Page MenuHomePhabricator

Test collection/analysis of device data for the CampaignEvents registration tool
Closed, ResolvedPublic

Description

Pull and review data on devices using the CampaignEvents registration tool.
Pull all data (editors/organizers) to start.

see related task: T336361 (specifically this chart output)

SELECT
    DISTINCT agent_type

    user_agent_map.os_family = 'Android'
    OR user_agent_map.os_family = 'iOS'
    OR user_agent_map.os_family = 'KaiOS'

FROM 
    wmf.[[ https://datahub.wikimedia.org/dataset/urn:li:dataset:(urn:li:dataPlatform:hive,wmf.webrequest,PROD)/Schema?is_lineage_mode=false&schemaFilter= | webrequest ]]

WHERE
    year = 2024
    AND month = 1
    AND day = 1
    AND normalized_host == 'metawiki'
    AND agent_type == 'user' -- T336361#9148614
GROUP BY
    os_family,
    device_family
ORDER BY
    total_requests DESC

Alternate method from similar Apps team analysis:

test = '''
select
  year, month, day,
  user_agent_map['os_family'] as operating_system,
  element_at(x_analytics_map, 'wmfuuid') is not null as is_sharing_data,
  count(1) as n_requests
from wmf.webrequest 
where webrequest_source = 'text'
  AND year = {year} and month = {month} and day = {day}
  AND agent_type == 'user' -- T336361#9148614 
  AND uri_host = 'meta.wikimedia.org'
  AND uri_path = 'wiki/Event:'
group by
  year, month, day,
  user_agent_map['os_family'], 
  element_at(x_analytics_map, 'wmfuuid') is not null
'''

start_date = date(2024, 5, 1)
end_date = date(2024, 5, 2)

results = list()

for this_day in pd.date_range(start_date, end_date):
        results.append(wmf.spark.run(test.format(year = this_day.year, month = this_day.month, day = this_day.day)))
        print('Retrieved data for {year} - {month} - {day}'.format(year = this_day.year, month = this_day.month, day = this_day.day))
        
json_reqs_by_platform = pd.concat(results)

Event Timeline

recommendation: use os_family data (not device_family) when event special pages are added to the pageview whitelist.

Discussed this with @ifried today including looking at sample data previously gathered by another team (specifically this chart output).

Conclusion from the discussion: OS family data is likely more helpful than device family data.

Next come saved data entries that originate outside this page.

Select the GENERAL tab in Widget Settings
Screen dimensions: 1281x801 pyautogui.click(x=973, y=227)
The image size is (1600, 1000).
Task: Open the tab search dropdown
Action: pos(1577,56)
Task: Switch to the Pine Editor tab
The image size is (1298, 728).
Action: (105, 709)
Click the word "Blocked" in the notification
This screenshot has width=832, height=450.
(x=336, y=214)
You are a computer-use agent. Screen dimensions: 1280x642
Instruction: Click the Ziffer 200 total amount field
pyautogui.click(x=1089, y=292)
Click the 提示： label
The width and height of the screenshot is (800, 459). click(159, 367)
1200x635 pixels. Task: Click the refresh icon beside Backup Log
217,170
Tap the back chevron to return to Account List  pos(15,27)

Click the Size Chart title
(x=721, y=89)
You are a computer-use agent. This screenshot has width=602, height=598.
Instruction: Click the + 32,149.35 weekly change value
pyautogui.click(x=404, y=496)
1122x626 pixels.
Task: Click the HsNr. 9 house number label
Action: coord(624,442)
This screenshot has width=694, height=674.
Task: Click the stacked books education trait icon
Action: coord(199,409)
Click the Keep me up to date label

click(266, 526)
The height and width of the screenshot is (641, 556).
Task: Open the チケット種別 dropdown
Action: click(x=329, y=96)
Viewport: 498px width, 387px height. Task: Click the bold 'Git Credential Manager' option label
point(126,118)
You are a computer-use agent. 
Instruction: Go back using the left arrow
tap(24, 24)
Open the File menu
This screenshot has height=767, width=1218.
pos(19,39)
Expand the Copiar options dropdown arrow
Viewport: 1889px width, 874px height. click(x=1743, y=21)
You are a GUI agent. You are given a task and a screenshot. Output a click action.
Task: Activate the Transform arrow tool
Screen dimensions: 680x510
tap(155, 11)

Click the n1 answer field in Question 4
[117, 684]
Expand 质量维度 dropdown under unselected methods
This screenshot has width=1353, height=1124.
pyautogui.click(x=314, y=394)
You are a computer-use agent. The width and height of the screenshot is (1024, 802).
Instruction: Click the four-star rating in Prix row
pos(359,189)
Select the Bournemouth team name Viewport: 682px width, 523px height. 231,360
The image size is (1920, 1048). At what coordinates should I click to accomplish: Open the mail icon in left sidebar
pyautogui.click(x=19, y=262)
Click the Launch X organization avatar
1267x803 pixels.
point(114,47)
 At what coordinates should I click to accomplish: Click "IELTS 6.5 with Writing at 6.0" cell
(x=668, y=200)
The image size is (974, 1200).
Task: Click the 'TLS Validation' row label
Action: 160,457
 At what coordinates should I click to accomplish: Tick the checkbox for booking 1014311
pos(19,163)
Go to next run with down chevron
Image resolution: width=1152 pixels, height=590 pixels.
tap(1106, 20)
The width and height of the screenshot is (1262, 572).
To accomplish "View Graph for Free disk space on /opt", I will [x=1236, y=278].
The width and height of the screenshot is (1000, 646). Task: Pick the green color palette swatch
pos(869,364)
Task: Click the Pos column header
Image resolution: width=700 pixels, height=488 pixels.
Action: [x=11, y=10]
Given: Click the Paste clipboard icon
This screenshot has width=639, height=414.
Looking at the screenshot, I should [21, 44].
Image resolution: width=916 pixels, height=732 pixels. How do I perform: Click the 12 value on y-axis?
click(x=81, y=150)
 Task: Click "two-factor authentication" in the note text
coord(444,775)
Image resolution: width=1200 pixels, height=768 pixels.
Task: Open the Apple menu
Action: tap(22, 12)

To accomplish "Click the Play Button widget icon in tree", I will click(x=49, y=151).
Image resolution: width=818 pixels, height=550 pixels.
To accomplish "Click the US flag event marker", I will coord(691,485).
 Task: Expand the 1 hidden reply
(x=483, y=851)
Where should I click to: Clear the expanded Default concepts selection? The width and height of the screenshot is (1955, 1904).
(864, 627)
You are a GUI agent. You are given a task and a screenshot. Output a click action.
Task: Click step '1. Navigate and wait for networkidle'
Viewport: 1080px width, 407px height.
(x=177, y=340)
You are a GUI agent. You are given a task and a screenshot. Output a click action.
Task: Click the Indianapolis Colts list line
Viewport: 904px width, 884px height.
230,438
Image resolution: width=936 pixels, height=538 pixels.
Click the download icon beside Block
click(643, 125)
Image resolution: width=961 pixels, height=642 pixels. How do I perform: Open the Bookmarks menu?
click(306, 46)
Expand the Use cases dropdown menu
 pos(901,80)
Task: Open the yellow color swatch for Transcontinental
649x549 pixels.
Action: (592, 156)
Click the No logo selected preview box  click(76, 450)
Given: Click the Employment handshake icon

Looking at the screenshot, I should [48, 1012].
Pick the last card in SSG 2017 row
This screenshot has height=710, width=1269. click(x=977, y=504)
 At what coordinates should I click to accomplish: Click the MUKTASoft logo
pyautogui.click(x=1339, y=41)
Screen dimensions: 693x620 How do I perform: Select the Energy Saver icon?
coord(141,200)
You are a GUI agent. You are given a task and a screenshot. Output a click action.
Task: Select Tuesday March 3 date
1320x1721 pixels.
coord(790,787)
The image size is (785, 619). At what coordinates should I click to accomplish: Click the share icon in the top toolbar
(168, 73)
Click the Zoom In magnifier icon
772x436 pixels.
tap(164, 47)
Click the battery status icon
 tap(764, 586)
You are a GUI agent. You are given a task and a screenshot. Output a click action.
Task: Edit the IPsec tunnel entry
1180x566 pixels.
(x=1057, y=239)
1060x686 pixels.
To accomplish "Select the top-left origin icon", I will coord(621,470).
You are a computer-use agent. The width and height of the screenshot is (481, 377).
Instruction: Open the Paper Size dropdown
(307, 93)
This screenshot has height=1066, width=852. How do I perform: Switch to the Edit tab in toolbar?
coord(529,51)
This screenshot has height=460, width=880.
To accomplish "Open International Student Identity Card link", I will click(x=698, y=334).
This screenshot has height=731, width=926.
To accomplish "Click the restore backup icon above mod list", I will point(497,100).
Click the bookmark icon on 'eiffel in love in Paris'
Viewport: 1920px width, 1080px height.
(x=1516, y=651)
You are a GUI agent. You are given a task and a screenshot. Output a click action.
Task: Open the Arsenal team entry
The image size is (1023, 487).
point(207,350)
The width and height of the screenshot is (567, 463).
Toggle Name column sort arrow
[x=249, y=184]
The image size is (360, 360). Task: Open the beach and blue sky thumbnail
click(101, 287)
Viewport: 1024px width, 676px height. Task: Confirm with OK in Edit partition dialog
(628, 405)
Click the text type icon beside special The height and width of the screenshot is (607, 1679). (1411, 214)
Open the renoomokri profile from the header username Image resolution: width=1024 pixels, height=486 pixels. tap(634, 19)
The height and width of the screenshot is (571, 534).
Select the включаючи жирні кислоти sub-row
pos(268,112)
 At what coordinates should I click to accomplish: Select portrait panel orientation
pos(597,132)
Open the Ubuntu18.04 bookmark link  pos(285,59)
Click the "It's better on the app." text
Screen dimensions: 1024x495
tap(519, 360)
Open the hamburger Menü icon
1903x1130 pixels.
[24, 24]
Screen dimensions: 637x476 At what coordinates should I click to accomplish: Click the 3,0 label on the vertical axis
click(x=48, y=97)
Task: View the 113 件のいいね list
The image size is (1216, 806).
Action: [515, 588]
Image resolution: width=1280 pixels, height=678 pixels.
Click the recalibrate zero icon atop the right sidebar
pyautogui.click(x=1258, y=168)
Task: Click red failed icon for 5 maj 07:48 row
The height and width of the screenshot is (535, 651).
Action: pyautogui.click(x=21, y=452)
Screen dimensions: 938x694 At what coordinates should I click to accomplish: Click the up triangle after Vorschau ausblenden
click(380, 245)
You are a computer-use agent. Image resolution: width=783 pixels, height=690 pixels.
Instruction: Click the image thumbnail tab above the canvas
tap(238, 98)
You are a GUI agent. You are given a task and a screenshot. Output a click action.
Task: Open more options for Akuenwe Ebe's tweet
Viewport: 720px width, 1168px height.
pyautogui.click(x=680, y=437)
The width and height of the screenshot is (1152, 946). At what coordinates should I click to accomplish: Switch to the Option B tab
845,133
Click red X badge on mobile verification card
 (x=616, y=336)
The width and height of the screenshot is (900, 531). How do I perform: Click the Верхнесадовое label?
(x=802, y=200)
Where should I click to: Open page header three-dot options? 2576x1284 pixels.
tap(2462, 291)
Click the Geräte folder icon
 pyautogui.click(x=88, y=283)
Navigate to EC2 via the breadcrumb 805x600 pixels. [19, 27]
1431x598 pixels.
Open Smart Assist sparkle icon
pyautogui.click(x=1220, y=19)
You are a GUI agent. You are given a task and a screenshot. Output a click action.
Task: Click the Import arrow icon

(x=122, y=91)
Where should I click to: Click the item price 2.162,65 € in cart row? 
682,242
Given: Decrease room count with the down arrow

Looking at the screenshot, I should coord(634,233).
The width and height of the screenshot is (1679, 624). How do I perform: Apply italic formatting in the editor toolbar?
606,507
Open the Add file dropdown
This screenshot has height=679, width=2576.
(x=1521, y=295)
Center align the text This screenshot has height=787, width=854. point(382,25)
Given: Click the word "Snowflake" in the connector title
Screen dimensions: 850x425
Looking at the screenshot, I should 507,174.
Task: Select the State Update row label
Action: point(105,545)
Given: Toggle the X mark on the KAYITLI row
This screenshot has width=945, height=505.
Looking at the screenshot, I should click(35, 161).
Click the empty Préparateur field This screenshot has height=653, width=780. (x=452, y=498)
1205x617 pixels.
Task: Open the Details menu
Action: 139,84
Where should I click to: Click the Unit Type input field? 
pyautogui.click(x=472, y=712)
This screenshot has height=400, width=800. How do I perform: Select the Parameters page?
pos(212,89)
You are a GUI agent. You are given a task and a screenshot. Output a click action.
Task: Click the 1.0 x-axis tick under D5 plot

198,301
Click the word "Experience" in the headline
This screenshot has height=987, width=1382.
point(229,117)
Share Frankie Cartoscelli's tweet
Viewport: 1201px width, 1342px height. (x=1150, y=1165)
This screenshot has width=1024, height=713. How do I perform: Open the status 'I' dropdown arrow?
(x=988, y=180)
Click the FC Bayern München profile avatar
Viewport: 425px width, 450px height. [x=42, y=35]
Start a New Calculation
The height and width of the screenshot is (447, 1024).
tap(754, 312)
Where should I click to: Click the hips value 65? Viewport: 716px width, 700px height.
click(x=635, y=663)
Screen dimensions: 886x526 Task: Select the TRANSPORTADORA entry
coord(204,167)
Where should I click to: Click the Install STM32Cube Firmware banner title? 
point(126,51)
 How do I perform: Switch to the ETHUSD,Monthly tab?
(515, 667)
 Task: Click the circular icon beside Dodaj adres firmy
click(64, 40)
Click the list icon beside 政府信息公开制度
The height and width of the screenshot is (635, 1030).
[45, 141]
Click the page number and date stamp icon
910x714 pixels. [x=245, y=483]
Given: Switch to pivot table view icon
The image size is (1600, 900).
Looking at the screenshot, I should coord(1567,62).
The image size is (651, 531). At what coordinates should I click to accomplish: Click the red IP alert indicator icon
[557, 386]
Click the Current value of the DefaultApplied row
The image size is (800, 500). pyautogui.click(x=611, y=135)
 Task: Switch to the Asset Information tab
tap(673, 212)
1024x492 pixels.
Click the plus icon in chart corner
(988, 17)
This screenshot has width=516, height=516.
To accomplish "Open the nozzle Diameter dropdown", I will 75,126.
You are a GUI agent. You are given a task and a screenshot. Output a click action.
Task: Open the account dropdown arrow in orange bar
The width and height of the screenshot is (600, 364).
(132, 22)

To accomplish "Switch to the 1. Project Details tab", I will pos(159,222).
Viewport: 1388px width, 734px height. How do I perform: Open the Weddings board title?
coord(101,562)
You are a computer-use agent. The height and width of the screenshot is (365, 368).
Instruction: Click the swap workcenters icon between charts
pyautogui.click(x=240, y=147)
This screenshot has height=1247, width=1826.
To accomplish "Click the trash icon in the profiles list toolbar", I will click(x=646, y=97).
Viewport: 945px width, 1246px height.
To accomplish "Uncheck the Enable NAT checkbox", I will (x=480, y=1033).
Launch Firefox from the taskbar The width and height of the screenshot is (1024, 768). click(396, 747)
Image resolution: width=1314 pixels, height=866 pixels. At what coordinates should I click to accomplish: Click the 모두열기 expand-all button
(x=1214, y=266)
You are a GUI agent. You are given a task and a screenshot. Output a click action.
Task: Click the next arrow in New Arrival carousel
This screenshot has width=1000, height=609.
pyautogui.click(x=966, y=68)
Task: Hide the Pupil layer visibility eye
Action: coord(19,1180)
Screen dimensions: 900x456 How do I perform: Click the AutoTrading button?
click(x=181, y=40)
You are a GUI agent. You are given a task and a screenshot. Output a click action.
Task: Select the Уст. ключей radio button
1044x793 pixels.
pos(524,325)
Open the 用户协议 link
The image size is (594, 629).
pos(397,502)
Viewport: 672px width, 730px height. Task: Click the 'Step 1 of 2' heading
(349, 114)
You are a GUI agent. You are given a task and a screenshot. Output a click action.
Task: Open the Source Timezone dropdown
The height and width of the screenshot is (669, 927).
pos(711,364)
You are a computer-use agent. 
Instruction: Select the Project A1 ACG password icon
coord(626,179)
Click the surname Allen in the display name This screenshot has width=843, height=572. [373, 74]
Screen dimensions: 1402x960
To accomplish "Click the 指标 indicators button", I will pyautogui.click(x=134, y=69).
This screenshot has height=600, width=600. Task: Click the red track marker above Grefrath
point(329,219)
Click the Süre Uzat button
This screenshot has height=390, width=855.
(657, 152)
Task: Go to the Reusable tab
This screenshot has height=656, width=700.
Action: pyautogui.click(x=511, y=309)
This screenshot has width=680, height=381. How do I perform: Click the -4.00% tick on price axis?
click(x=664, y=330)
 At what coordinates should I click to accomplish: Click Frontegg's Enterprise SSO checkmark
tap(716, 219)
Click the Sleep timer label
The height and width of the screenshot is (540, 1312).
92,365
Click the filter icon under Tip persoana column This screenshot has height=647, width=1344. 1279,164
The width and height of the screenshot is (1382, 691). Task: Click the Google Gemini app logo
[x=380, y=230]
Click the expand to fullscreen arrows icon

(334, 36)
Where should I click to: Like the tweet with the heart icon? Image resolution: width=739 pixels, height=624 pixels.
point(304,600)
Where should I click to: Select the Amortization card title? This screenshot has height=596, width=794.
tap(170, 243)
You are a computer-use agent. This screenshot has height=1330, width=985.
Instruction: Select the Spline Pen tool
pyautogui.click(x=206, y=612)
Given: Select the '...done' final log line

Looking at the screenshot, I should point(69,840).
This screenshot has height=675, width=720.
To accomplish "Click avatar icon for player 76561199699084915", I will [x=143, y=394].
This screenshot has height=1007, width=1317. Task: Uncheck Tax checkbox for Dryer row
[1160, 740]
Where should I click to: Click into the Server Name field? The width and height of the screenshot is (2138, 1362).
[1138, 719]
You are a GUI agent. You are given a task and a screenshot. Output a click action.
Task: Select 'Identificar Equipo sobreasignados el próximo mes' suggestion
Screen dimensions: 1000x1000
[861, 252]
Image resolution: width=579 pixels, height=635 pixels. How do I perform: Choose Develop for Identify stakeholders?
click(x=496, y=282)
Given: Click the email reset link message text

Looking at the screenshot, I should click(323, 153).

That said, device data is not very helpful at present. We do not have the pipelines set up to collect this data efficiently and we will not proceed at this time. In the future, if the Campaigns-Product team needs this data, and they may need it once or twice a year, they will proceed with a specific, new request.

Iflorez triaged this task as Medium priority.